Study of Asymmetric Magnetization Reversal and Exchange Bias in FePt(L10)/FeCo/CoO/FeCo Magnetic Multilayer

TL;DR

This study investigates how the saturation field influences asymmetric magnetization reversal and exchange bias in FePt/FeCo/CoO/FeCo multilayers, revealing the roles of non-collinearity and unidirectional anisotropy.

Contribution

It provides new insights into the origin of asymmetry and exchange bias in multilayers, linking them to magnetic anisotropy and saturation field effects.

Findings

Asymmetrical magnetization reversal depends on azimuthal angles and saturation field.

Exchange bias appears only at high saturation fields.

Non-collinearity between magnetic axes causes asymmetry.

Abstract

The effect of the saturation field on the magnetization reversal of FePt(L10)/FeCo/CoO/FeCo multilayer (ML) has been investigated to understand the origin of asymmetric magnetization reversal and its correlation with exchange bias (EB).
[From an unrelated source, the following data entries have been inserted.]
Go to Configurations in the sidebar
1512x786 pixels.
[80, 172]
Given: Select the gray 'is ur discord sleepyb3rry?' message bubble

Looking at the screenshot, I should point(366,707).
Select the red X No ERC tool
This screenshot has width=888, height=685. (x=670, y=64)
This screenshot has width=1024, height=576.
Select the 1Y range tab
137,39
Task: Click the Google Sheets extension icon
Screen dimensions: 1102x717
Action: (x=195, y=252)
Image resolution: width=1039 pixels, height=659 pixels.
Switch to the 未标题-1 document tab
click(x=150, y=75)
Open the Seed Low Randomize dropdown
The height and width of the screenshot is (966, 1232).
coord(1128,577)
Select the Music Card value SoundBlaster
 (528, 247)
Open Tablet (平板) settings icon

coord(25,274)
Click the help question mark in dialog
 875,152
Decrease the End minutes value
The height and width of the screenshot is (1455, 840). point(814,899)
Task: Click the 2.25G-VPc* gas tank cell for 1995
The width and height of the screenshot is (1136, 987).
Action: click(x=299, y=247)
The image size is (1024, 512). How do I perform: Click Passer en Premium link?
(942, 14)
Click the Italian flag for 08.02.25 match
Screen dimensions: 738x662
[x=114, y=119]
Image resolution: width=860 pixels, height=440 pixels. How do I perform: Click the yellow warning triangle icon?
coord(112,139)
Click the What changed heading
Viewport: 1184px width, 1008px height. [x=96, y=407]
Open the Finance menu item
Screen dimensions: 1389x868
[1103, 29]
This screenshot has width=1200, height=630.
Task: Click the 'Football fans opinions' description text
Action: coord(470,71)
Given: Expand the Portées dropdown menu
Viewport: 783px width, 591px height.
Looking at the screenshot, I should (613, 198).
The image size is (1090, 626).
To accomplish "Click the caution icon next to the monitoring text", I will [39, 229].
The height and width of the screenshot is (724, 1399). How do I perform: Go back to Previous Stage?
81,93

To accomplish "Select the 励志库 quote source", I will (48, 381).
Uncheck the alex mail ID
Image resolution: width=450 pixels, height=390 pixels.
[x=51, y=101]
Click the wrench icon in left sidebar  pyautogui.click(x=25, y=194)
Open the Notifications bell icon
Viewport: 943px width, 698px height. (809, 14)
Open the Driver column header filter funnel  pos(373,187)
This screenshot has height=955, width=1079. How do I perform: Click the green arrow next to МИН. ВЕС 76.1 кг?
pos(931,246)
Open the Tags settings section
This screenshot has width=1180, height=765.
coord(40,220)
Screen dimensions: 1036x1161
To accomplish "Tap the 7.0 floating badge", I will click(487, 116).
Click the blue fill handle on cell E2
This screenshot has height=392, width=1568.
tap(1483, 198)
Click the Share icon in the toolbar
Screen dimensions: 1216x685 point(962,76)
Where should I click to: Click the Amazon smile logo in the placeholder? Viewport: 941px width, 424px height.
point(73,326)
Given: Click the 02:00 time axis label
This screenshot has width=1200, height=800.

In the ML structure, the bottom FeCo layer is coupled to the hard FePt(L10) layer, and the top FeCo layer is comparatively free due to the relatively more distance from it. The ML has been deposited under UHV conditions and characterized at each stage of growth using magneto-optical Kerr effect and x-ray reflectivity techniques. Magnetization reversal is further studied through domain imaging using the Kerr microscopy technique. The experimental findings reveal that ML exhibits asymmetrical magnetization reversal for a certain range of azimuthal angles for both 1.5kOe and 50kOe saturation fields; however, this angular range of asymmetry decreases with the increase in the saturation field. Furthermore, EB was absent at the low saturation field, whereas, EB, in addition to asymmetry, is observed at the large saturation field. The origin of asymmetry is attributed to non-collinearity between magnetic anisotropy axes of both FeCo layers. It results from the proximity effect through short-range Heisenberg exchange interaction via the CoO barrier layer. On the other hand, EB arises due to unidirectional anisotropy induced in the FePt layer due to the high saturation field. It is further proposed that asymmetry would disappear when unidirectional anisotropy is strong enough to align both the FeCo layers in the saturation direction leading to loss of the non-collinearity between them.